(openPR) Die tägliche Erfassung, Verarbeitung und Nutzung von personenbezogenen Daten erfordert in der Hotellerie dessen bewussten Umgang. Der Datenschutz wahrt die Persönlichkeitsrechte von Gästen, Mitarbeitern und Lieferanten. Zu beachten ist, dass für die Anwendung des Bundesdatenschutzgesetzes die Größe der Hotels und die Anzahl der Mitarbeiter keine Rolle spielt.
Die Hotellerie setzt zur besseren Unternehmenssteuerung immer komplexere EDV-Systeme ein. Ziel ist, die Qualität und den Komfort für den Gast zu erhöhen und Marketingmaßnahmen zu verbessern. Eine Vielzahl von Systemen, wie Reservierungs-, Zimmerverwaltungs- und Buchhaltungssysteme, sind mit den Stammdaten verknüpft. Um den Service zu verbessern, werden Vorlieben von einzelnen Gästen gespeichert, um auf deren Wünsche besser eingehen zu können. Oft werden aber wesentlich mehr Daten erfasst und gespeichert, als für den Geschäftsvorgang notwendig sind!
Das Internet ist ein wichtiges Medium zur Information, Kontaktaufnahme und Vertragsabwicklung geworden. Fast jedes Hotel verfügt bereits über einen eigenen Internetauftritt. Internetbasierte Reservierungsportale ermöglichen dem Gast, schnell und unproblematisch Zimmer per Knopfdruck zu buchen. Bereits bei der Geschäftsanbahnung werden auf diesem Weg über das Internet viele personenbezogene Daten ausgetauscht. Oft wird nicht hinterfragt, wer neben den Hotels noch diese Daten speichert!
Ein vorausschauendes Datenschutzmanagement ist in der Hotellerie unerlässlich geworden. Es schafft Transparenz gegenüber dem Gast, der i.d.R. keine Kenntnis darüber hat, welche Daten erfasst werden und wie diese weiterverarbeitet werden.

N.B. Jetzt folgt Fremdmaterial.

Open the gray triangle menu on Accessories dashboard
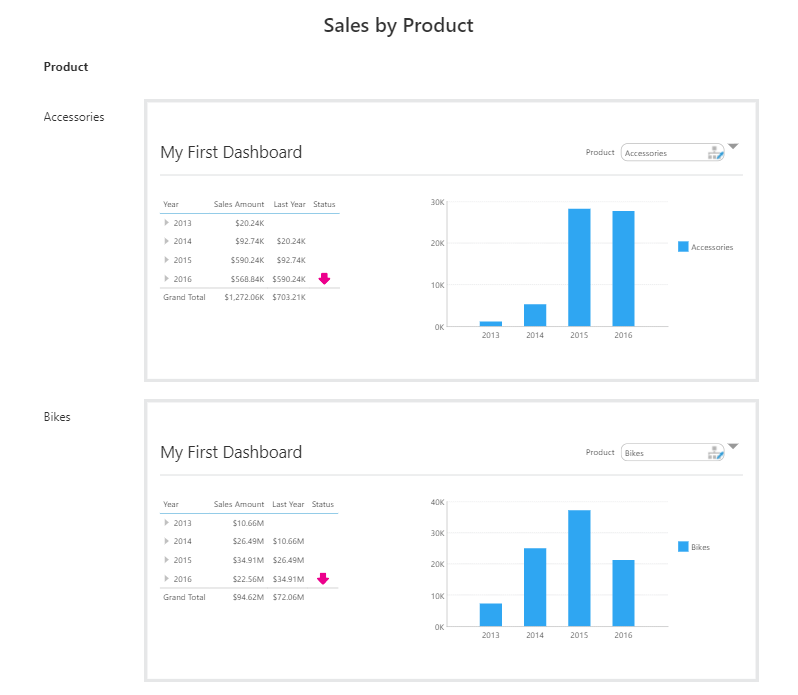click(x=732, y=147)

Das Erzielen und Erhalten von Datenschutzstandards ist für jedes Unternehmen von großer Bedeutung, um Gesetzesverstöße, persönliche Schädigung des Managements durch Haftungsrisiken oder geschäftsschädigenden Vertrauensverlust zu vermeiden. Der Aufbau einer Datenschutzorganisation beinhaltet die Festlegung von zuständigen Akteuren und Verfahren, so dass die kontinuierliche Bearbeitung aller datenschutzrelevanten Aspekte jederzeit sichergestellt ist. Die Einführung einer effizienten Datenschutzorganisation ist zur Umsetzung eines Datenschutzkonzeptes unerlässlich.
Die Hoteldirektion muss als Fragen klären, welche Punkte beim Datenschutz zu berücksichtigt sind, welche Risiken es gibt und welche Hilfen zur Verfügung stehen. So verlangt das Bundesdatenschutzgesetz, dass Betriebe, die personenbezogene Daten automatisiert erheben, verarbeiten oder nutzen und mindestens 5 Mitarbeiter mit der Datenverarbeitung beschäftigen, einen Datenschutzbeauftragten zu bestellen haben. (§4f BDSG)
Um IT-Risiken angemessen zu begegnen, sind das Sicherheitsniveau, der zu seiner Erreichung erforderliche Betriebsaufwand und die Wirtschaftlichkeit der Maßnahmen gegeneinander abzuwägen. Organisatorische Maßnahmen müssen verhältnismäßig und angemessen sein, d.h. ein Hotel mit geringer Bettenzahl benötigt keine Hochsicherheitseinrichtungen. Dennoch sind Benutzungs-, Zugriffs-, Speicher- und Übermittlungskontrollen zu regeln.
Datenschutzmaßnahmen beeinflussen in der Hotellerie eine nicht geringe Anzahl von betrieblichen Prozessen. Sie sind in die Geschäftsprozesse zu integrieren. Es kann im Vorgriff auf das nach Bundesdatenschutzgesetz ausstehende Datenschutzauditgesetz erreicht werden, den Datenschutz transparent, offen und auditfähig zu gestalten. Eine in wenigen Punkten zusammengefasste Datenschutzerklärung zum Umgang mit den erfassten Daten schafft nicht nur Vertrauen gegenüber dem Gast, sie ist gleichzeitig werbewirksam.